#### DATA PROVIDED:
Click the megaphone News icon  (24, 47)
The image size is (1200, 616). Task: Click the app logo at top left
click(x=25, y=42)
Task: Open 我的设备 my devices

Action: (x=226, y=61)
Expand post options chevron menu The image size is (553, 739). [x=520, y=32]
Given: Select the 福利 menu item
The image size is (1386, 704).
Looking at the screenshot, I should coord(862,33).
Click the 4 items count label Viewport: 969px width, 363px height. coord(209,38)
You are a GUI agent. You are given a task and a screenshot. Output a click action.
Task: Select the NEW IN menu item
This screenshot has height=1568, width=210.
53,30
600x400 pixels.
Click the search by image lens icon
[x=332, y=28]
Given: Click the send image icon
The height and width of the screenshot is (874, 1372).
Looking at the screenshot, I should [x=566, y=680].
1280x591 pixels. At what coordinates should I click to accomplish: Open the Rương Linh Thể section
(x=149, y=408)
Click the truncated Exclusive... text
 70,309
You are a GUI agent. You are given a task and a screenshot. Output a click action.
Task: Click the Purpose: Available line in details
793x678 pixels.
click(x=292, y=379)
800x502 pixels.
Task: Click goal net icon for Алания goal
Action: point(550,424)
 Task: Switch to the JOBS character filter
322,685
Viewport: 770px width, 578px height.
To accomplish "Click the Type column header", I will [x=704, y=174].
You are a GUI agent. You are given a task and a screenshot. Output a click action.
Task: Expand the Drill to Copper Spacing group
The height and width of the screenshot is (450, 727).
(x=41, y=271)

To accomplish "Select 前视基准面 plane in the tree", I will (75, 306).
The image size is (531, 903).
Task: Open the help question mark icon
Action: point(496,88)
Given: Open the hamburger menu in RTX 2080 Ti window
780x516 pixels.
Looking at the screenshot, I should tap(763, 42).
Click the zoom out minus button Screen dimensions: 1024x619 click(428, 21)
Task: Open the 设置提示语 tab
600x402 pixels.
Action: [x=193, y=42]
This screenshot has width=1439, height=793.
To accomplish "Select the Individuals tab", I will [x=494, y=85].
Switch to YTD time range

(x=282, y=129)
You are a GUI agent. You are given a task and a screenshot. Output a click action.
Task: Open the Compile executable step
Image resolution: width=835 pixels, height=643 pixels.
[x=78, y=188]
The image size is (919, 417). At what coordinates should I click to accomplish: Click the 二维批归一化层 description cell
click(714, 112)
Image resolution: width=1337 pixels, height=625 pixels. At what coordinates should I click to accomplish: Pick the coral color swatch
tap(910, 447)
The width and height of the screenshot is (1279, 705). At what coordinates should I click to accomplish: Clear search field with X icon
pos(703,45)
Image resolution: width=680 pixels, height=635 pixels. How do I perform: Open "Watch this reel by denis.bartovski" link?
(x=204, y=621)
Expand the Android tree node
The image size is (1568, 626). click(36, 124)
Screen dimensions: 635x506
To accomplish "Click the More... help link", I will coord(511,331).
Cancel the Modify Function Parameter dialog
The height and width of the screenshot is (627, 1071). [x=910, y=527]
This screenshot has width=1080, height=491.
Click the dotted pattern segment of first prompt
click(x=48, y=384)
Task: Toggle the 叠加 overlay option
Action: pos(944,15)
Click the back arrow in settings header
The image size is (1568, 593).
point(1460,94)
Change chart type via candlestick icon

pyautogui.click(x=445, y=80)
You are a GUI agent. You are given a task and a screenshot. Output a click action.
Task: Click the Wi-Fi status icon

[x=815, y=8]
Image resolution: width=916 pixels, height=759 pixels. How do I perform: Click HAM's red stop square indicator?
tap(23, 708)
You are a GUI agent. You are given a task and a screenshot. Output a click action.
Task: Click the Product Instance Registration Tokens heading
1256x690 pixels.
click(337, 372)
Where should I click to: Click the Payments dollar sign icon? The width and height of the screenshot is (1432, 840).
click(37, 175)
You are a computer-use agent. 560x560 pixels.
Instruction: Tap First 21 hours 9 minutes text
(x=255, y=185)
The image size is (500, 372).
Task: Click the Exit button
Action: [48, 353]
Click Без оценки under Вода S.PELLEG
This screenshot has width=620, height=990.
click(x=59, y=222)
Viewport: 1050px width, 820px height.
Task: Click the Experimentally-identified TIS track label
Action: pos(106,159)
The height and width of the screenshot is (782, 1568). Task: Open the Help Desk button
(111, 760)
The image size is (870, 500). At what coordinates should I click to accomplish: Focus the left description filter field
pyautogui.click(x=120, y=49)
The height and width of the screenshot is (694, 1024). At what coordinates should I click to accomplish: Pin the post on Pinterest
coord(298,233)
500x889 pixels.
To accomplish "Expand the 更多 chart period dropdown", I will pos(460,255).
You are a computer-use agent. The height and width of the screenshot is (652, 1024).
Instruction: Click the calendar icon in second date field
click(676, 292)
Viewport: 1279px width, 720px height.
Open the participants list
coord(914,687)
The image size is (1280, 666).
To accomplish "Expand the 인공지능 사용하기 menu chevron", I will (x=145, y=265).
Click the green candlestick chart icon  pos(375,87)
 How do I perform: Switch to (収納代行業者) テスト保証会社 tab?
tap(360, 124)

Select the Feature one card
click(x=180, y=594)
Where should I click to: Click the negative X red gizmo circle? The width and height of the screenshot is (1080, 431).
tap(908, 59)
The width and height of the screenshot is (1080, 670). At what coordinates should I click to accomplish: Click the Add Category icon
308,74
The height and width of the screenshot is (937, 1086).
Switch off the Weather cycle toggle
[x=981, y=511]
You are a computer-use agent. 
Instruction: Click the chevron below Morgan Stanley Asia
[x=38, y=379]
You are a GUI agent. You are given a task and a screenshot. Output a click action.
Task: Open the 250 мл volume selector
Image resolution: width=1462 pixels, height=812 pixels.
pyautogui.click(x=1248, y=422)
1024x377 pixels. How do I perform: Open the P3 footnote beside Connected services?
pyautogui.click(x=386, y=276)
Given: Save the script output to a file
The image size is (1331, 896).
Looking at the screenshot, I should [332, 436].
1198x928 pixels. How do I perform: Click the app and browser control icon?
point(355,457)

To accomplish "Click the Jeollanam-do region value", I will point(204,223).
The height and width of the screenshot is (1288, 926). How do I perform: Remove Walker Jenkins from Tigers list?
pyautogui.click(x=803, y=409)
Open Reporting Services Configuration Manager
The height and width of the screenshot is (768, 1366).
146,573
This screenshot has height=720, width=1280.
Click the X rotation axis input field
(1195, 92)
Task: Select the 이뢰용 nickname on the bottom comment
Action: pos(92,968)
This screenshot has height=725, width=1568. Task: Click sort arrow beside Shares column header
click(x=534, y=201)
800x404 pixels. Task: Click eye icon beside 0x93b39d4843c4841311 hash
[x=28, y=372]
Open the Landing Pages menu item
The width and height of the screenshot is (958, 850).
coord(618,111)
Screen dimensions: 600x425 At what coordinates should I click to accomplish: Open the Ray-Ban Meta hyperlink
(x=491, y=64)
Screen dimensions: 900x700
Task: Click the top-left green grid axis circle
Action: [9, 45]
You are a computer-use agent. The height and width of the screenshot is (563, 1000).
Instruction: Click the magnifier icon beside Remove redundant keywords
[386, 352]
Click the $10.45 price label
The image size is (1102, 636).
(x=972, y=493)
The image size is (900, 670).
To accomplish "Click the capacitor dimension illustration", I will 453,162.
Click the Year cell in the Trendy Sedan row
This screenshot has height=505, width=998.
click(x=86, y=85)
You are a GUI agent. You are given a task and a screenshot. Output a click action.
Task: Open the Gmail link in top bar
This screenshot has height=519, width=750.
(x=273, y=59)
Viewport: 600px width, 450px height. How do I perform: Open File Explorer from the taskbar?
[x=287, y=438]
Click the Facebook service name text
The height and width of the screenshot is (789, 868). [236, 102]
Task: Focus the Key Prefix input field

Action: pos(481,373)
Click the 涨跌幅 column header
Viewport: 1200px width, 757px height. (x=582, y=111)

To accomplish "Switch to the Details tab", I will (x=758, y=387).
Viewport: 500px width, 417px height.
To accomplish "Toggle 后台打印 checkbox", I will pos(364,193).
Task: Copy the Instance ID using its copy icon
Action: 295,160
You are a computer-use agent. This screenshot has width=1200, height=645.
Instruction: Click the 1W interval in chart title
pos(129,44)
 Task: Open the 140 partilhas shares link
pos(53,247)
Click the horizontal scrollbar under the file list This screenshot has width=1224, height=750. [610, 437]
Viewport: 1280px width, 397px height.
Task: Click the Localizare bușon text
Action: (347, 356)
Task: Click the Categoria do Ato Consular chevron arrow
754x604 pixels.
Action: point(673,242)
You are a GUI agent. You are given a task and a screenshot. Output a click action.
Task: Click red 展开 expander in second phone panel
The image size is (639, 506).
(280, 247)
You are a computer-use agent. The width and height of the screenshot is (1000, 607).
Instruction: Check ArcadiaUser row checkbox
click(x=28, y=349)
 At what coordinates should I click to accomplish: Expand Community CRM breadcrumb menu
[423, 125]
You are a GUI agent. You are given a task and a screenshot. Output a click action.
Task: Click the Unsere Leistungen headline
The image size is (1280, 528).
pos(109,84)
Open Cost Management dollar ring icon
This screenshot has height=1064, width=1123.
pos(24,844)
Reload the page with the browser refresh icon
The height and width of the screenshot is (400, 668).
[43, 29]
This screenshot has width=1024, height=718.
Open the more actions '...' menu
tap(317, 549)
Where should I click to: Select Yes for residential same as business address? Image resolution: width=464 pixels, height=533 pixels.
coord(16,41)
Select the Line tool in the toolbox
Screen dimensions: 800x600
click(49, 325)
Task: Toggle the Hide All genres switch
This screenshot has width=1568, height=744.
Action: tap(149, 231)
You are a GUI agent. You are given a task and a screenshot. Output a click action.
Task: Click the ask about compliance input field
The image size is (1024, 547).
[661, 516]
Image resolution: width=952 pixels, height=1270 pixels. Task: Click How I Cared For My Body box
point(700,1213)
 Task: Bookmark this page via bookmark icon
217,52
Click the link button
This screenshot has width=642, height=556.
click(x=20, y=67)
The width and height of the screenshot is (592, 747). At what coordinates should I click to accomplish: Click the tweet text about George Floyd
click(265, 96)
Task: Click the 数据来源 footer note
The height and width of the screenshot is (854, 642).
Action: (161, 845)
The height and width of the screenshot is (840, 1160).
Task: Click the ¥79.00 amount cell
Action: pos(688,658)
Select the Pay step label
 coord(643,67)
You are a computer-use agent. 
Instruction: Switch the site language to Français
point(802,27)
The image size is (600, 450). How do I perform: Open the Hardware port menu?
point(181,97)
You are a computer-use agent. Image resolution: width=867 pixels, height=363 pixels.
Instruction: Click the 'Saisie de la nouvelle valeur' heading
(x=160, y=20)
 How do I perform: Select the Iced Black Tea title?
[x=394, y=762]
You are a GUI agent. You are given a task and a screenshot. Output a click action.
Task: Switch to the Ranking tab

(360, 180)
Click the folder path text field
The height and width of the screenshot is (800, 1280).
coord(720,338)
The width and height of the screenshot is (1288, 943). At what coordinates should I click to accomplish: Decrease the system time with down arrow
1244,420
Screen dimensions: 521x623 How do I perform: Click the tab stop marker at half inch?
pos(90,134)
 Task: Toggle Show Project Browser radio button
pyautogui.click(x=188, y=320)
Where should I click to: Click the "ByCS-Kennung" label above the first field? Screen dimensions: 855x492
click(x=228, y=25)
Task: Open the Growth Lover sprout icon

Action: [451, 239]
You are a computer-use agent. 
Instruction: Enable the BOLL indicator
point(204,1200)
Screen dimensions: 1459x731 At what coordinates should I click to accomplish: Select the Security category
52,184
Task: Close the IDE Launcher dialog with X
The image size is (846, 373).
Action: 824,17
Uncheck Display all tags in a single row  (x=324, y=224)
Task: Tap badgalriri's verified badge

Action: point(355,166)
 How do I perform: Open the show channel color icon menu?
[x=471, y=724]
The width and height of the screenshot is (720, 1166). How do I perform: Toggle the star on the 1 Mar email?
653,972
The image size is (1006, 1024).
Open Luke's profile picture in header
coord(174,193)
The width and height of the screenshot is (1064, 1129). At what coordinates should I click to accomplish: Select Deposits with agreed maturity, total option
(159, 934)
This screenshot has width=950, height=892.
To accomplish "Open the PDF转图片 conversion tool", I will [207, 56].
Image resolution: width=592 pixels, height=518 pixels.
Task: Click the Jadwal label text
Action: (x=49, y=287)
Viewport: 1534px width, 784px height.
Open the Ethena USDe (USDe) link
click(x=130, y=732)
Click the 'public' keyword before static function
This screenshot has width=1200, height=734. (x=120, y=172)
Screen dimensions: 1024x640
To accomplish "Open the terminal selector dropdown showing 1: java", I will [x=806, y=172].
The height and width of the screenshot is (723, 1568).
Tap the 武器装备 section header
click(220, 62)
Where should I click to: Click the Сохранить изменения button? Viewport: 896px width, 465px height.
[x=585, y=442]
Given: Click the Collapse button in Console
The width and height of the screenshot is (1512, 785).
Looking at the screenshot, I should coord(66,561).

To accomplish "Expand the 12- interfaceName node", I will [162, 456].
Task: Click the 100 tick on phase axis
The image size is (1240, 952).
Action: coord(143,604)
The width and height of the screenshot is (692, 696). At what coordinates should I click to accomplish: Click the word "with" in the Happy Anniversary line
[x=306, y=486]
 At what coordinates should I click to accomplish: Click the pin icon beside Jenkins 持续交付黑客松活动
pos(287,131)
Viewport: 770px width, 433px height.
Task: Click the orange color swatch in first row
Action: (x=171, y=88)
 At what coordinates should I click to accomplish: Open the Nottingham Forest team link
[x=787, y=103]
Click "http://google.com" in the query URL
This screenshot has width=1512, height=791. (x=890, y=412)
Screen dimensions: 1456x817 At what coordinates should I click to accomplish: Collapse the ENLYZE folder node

#### WHAT IS REQUIRED:
Work through the entries, filtering for the string "dropdown", and copy each line that holds it.

#### EXERCISE RESPONSE:
To accomplish "Expand the 更多 chart period dropdown", I will pos(460,255).
To accomplish "Open the terminal selector dropdown showing 1: java", I will [x=806, y=172].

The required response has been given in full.